Stored entries
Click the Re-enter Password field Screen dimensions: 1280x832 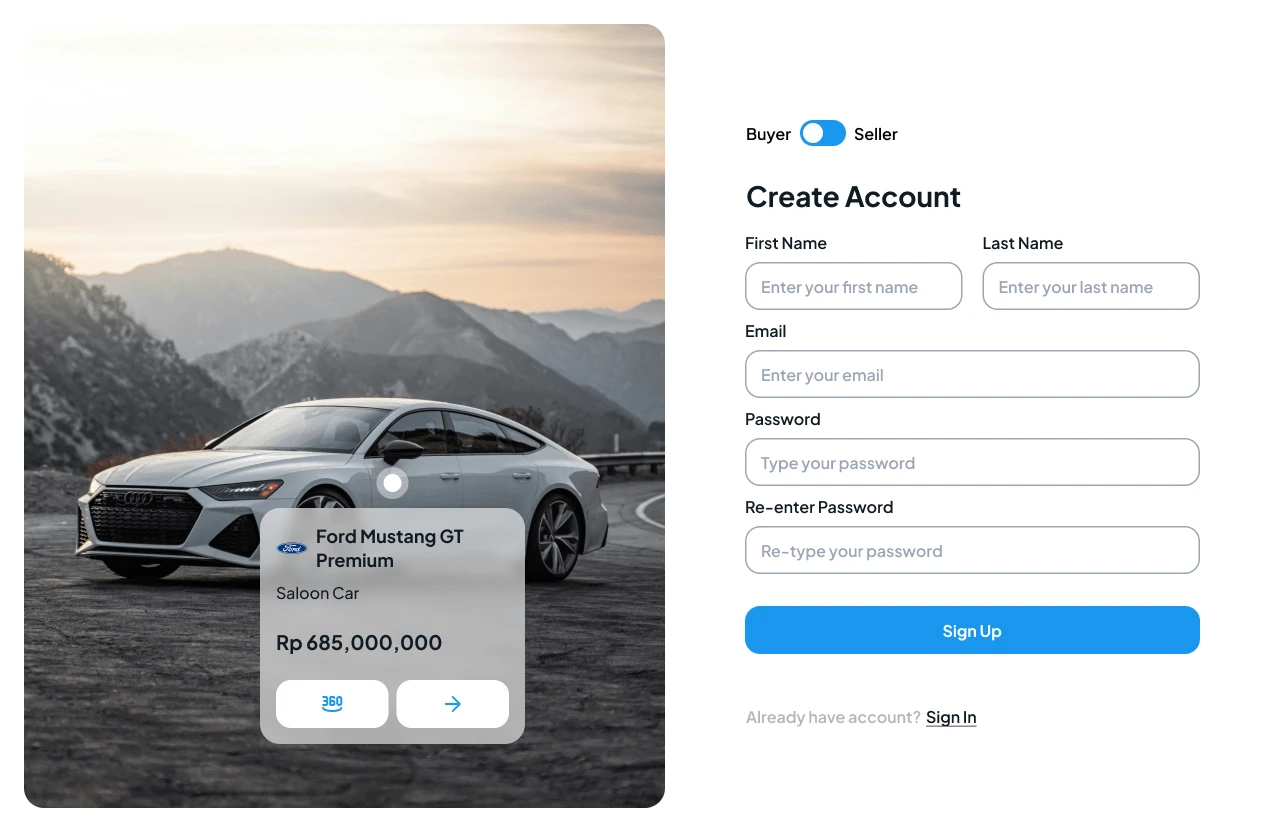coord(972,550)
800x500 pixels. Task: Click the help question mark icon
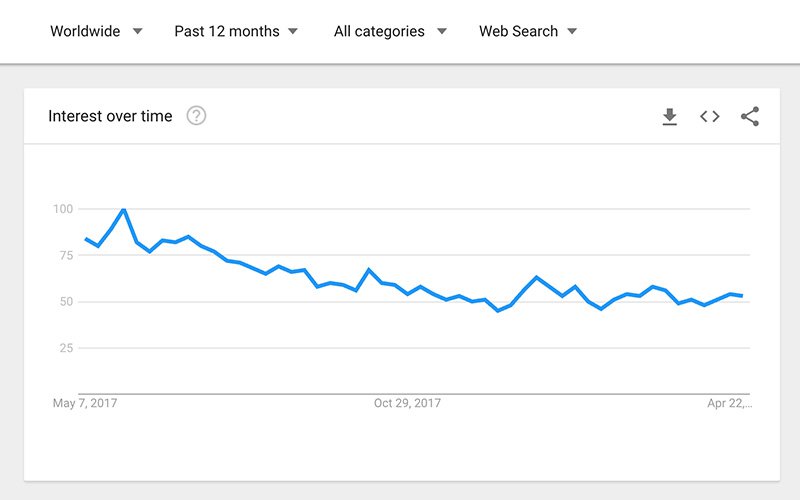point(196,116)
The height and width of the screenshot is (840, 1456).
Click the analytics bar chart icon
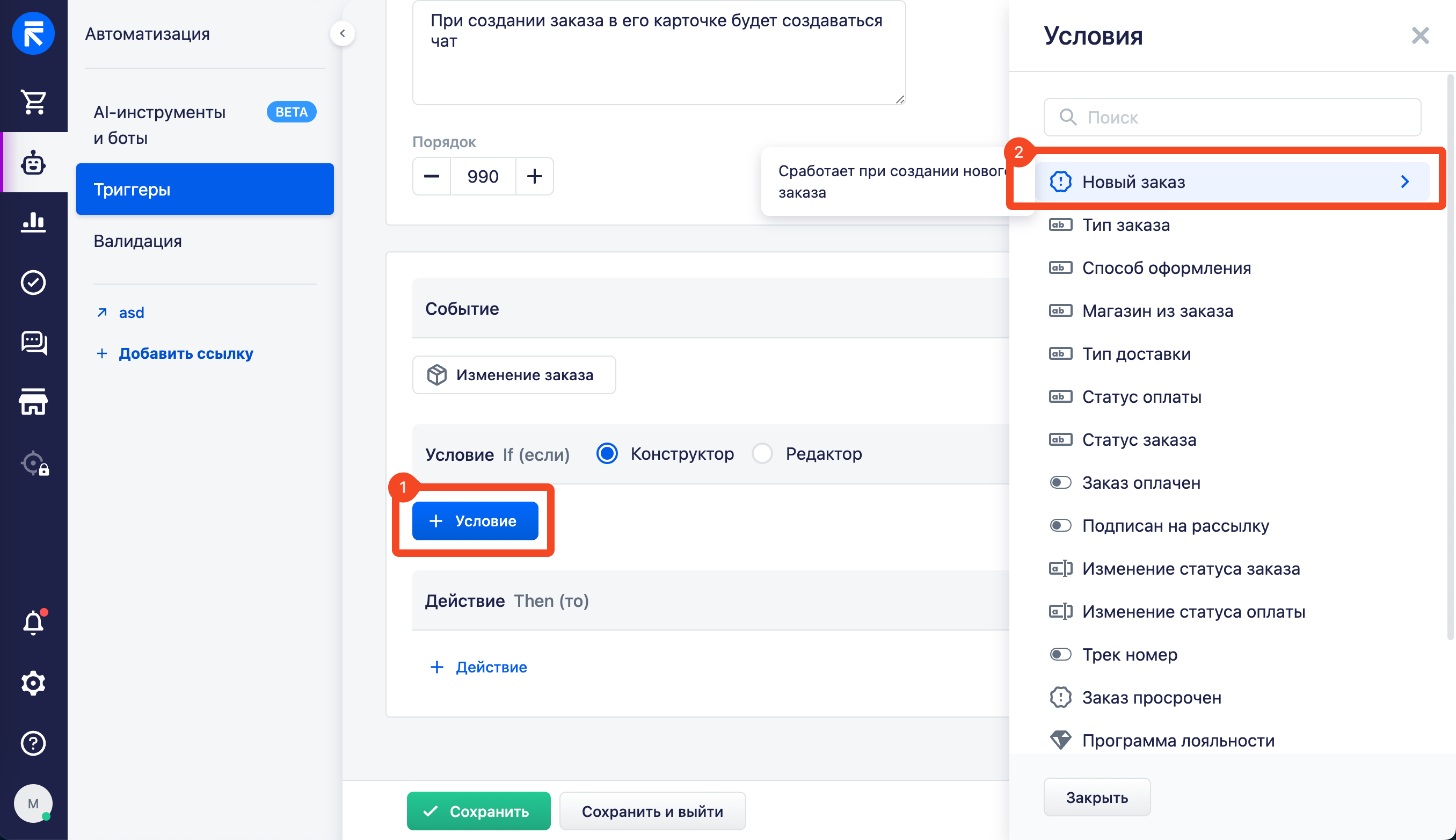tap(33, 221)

- _EXERCISE INSTRUCTIONS_: Copy the rows above verbatim, from the line containing "800x500 pixels. Task: Click" through the final row, inclusive. Leave the pictures out.

- _ANSWER_:
800x500 pixels. Task: Click the help question mark icon
point(196,116)
The height and width of the screenshot is (840, 1456).
Click the analytics bar chart icon
tap(33, 221)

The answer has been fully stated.